Stranded in California, Waiting for the Rain

An early look at a Pacific Standard story that’s currently only available to subscribers.

For Central American migrants, the promise of work in the fields of California has dried up. Last year there were 17,000 fewer jobs in the Central Valley than the year before due to the enduring drought. This means that out-of-work migrants who can’t go back home—like the Hondurans Lauren Markham interviews—are stranded in California, waiting for rain. 

Lauren Markham‘s Pacific Standard story, produced in collaboration with the non-profit Food & Environment Reporting Network, is currently available to subscribers and will be posted online on Wednesday, May 06. Until then, an excerpt:

Since Clara—which isn’t her real name—crossed the border last June and ended up in California, immigration officers had been stopping by every other week to check up on the 40-year-old would-be farmworker. I assured her I was just a writer. Then she explained: “I can’t leave the house because of this,” lifting her ankle to show me a bulge the size of a bar of soap: a tracking bracelet, a term of her release from detention in Arizona. As a result, she said, “I don’t go to the store, don’t go to church, and I can’t work.”

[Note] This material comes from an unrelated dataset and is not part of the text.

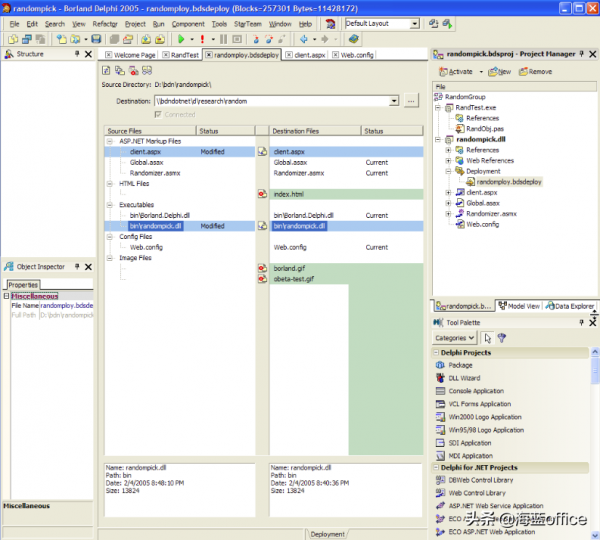Close the Structure panel with its X icon
Image resolution: width=600 pixels, height=540 pixels.
point(89,54)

The original plan had been for Clara’s husband to come to California to work the melon and grape and almond harvests in the Central Valley—based from the city of Mendota. When he’d earned enough for the couple to retire, he’d move back to his wife and kids in Lempira, Honduras. But then Clara got involved with local politics in Central America. She started supporting El Partido Libre, an opposition party, and the threats began. Strangers would call and tell her that if she didn’t stop organizing political gatherings, she and her daughter would be kidnapped and killed. Callers told Clara they’d find her and her daughter—whom I’ll call Melanie—wherever they went in Honduras.

We stood outside of Clara’s apartment while 13-year-old Melanie, who had just returned from school, brushed her hair until it gleamed. Occasionally a van pulled through the lot and a mud-caked worker or two trickled out: the lucky ones who’d found a job that day.